I have added a simple generic linked list implementation below that uses above entities to make the linked list iterable.
package org.algorithms.linkedlist;
import java.util.Iterator;
import java.util.NoSuchElementException;
public class LinkedList<T> implements Iterable<T> {
Node<T> head, current;
private static class Node<T> {
T data;
Node<T> next;
Node(T data) {
this.data = data;
}
}
public LinkedList(T data) {
head = new Node<>(data);
}
public Iterator<T> iterator() {
return new LinkedListIterator();
}
private class LinkedListIterator implements Iterator<T> {
Node<T> node = head;
@Override
public boolean hasNext() {
return node != null;
}
@Override
public T next() {
if (!hasNext())
throw new NoSuchElementException();
Node<T> prevNode = node;
node = node.next;
return prevNode.data;
}
@Override
public void remove() {
throw new UnsupportedOperationException("Removal logic not implemented.");
}
}
public void add(T data) {
Node current = head;
while (current.next != null)
current = current.next;
current.next = new Node<>(data);
}
}
class App {
public static void main(String[] args) {
LinkedList<Integer> list = new LinkedList<>(1);
list.add(2);
list.add(4);
list.add(3);
//Test #1
System.out.println("using Iterator:");
Iterator<Integer> itr = list.iterator();
while (itr.hasNext()) {
Integer i = itr.next();
System.out.print(i + " ");
}
//Test #2
System.out.println("\n\nusing for-each:");
for (Integer data : list) {
System.out.print(data + " ");
}
}
}
Output
using Iterator:
1 2 4 3
using for-each:
1 2 4 3
This will run in Java 7+. You can make it run on Java 5 and Java 6 also by substituting:
LinkedList<Integer> list = new LinkedList<>(1);
with
LinkedList<Integer> list = new LinkedList<Integer>(1);
or just any other version by incorporating the compatible changes.
Pitfall: concurrent modification exceptions
This exception occurs when a collection is modified while iterating over it using methods other than those provided by the iterator object.

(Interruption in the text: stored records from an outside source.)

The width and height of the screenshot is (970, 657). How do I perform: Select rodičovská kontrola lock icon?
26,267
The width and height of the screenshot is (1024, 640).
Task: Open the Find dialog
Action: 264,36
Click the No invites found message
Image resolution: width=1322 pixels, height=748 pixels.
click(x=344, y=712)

For example, we have a list of hats and we want to remove all those that have ear flaps:
List<IHat> hats = new ArrayList<>();
hats.add(new Ushanka()); // that one has ear flaps
hats.add(new Fedora());
hats.add(new Sombrero());
for (IHat hat : hats) {
if (hat.hasEarFlaps()) {
hats.remove(hat);
}
}
If we run this code, ConcurrentModificationException will be raised since the code modifies the collection while iterating it. The same exception may occur if one of the multiple threads working with the same list is trying to modify the collection while others iterate over it. Concurrent modification of collections in multiple threads is a natural thing, but should be treated with usual tools from the concurrent programming toolbox such as synchronization locks, special collections adopted for concurrent modification, modifying the cloned collection from initial etc.
Sub Collections
List subList(int fromIndex, int toIndex)
Here fromIndex is inclusive and toIndex is exclusive.
List list = new ArrayList();
List list1 = list.subList(fromIndex,toIndex);
- If the list doesn’t exist in the give range, it throws IndexOutofBoundException.
- What ever changes made on the list1 will impact the same changes in the list.This is called backed collections.
- If the fromnIndex is greater than the toIndex (fromIndex > toIndex) it throws IllegalArgumentException.
Example:
List<String> list = new ArrayList<String>();
List<String> list = new ArrayList<String>();
list.add("Hello1");
list.add("Hello2");
System.out.println("Before Sublist "+list);
List<String> list2 = list.subList(0, 1);
list2.add("Hello3");
System.out.println("After sublist changes "+list);
Output:
Before Sublist [Hello1, Hello2]
After sublist changes [Hello1, Hello3, Hello2]
Set subSet(fromIndex,toIndex)
Here fromIndex is inclusive and toIndex is exclusive.
Set set = new TreeSet();
Set set1 = set.subSet(fromIndex,toIndex);
The returned set will throw an IllegalArgumentException on an attempt to insert an element outside its range.
Map subMap(fromKey,toKey)
fromKey is inclusive and toKey is exclusive
Map map = new TreeMap();
Map map1 = map.get(fromKey,toKey);
If fromKey is greater than toKey or if this map itself has a restricted range, and fromKey or toKey lies outside the bounds of the range then it throws IllegalArgumentException.
All the collections support backed collections means changes made on the sub collection will have same change on the main collection.